## Supplied text
-- BEGIN --

One could expect a similar situation to happen in the context of Quantum Gravity. (We assume here that the fundamental theory behind gravity is obtained by quantization of the relevant degrees of freedom. This assumption could be wrong if the quantum theory is per se an emergent notion too, see for instance [9] and references therein.) Einstein equations could be the analogue of some type of hydrodynamic equations. Even if a Quantum Gravity theory was fully available, the derivation of Einstein equations from the fundamental equations of Quantum Gravity would then be something extremely nontrivial, such as in the case of water for example. Moreover, this would indicate also that the fundamental Quantum Gravity theory has probably nothing to do with (quantum) geometry. The latter—and its dynamics—would emerge only in some type of macroscopic limit.

In fact, there exist various models, called “analogue models for gravity”, where a Lorentzian metric appears in a suitable regime, even though at the fundamental level this geometrical structure is absent [10]. A well studied example is again the Bose–Einstein condensate, where it was shown that phonons, in some regime, propagate in some (curved) Lorentzian geometry. In this sense, the Lorentzian geometry is emerging: it is not a description of the fundamental physics, it is only a valid description of the physics in a given regime, for some degrees of freedom.

-- END --

## Record excerpts
-- BEGIN --

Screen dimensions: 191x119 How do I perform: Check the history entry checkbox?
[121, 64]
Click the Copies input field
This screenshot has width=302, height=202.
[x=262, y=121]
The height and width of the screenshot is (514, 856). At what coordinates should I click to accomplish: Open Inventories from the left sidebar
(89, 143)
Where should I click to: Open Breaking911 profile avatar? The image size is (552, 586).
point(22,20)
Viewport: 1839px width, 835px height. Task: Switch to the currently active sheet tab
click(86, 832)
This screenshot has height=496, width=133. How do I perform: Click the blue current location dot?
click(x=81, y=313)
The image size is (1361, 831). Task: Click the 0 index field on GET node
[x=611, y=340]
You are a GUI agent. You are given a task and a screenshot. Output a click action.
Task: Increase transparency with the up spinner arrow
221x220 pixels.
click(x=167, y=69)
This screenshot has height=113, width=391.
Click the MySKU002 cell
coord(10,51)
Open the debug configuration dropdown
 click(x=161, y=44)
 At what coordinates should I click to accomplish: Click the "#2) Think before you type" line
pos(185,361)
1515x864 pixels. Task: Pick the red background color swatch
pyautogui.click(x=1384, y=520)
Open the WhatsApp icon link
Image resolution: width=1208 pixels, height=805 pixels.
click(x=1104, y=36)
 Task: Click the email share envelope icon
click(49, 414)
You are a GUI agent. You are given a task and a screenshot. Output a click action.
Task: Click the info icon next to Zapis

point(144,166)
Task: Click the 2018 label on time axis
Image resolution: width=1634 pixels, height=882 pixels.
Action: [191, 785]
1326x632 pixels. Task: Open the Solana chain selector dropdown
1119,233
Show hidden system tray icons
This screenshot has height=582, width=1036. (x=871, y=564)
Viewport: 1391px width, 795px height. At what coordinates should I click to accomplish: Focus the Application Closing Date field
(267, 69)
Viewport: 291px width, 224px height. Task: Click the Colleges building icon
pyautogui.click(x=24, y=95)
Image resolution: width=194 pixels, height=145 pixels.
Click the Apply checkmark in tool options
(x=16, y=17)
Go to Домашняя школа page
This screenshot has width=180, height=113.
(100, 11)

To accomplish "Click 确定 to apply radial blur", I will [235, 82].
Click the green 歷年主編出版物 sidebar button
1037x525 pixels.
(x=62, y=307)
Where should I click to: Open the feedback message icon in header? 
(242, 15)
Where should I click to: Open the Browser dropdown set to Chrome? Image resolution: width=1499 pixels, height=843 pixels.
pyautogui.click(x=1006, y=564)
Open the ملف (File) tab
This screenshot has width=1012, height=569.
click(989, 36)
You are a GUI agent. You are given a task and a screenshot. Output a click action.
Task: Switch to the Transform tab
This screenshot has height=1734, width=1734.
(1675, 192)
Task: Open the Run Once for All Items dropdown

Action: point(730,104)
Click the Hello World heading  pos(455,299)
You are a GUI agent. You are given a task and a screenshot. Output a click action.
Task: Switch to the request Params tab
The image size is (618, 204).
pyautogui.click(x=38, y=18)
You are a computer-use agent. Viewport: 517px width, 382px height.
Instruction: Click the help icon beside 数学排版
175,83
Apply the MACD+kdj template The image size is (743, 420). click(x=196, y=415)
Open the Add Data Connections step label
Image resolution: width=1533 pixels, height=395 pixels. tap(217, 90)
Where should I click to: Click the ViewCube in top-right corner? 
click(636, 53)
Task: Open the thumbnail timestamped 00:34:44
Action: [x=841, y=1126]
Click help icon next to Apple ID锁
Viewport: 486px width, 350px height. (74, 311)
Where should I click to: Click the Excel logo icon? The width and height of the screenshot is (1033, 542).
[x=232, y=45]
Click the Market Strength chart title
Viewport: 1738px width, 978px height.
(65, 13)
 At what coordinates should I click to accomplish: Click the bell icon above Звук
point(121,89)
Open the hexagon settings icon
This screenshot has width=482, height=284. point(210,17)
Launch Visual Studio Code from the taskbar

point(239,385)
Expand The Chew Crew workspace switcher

-- END --

## Problem set
a – Copy out the passage on emergent gravity between "In fact, there" and "some degrees of freedom.", inclusive.
b – Carry the passage on emergent gravity forward from its final sentence.
None of the rows are needed here.

## Results of the tasks
a –
In fact, there exist various models, called “analogue models for gravity”, where a Lorentzian metric appears in a suitable regime, even though at the fundamental level this geometrical structure is absent [10]. A well studied example is again the Bose–Einstein condensate, where it was shown that phonons, in some regime, propagate in some (curved) Lorentzian geometry. In this sense, the Lorentzian geometry is emerging: it is not a description of the fundamental physics, it is only a valid description of the physics in a given regime, for some degrees of freedom.

b –
Phonons are interpreted as (massless) matter in this model. When the condensation has occurred (that is the number N of atoms is large), the phonon can be considered as a perturbation around the condensate. In this sense, perturbations can be seen as coming from some large N limit and can encode merging degrees of freedom.

These analog models provide therefore some interesting examples where both matter and the metric do emerge. Unfortunately, there is a priori no known construction to obtain the Einstein equations, encoding the dynamics for the metric (albeit in a Bose–Einstein condensate it is possible to recover in some limit a Newtonian-like dynamics for the background [11]).

Although still incomplete, these models provide some interesting relationships between geometrical structures and condensed matter systems illustrating the concept of emergence. There are also some striking relationships of Gravity with thermodynamics (i.e., again some large N limit). We can cite for example the well-known black hole thermodynamics or the derivation of the Einstein equations from a thermodynamical state equation by Jacobson [12]. These results indicate that General Relativity could be an emergent theory, arising from some nontrivial large N limit from a Quantum Gravity theory that does not have to be necessarily related to the notion of geometry.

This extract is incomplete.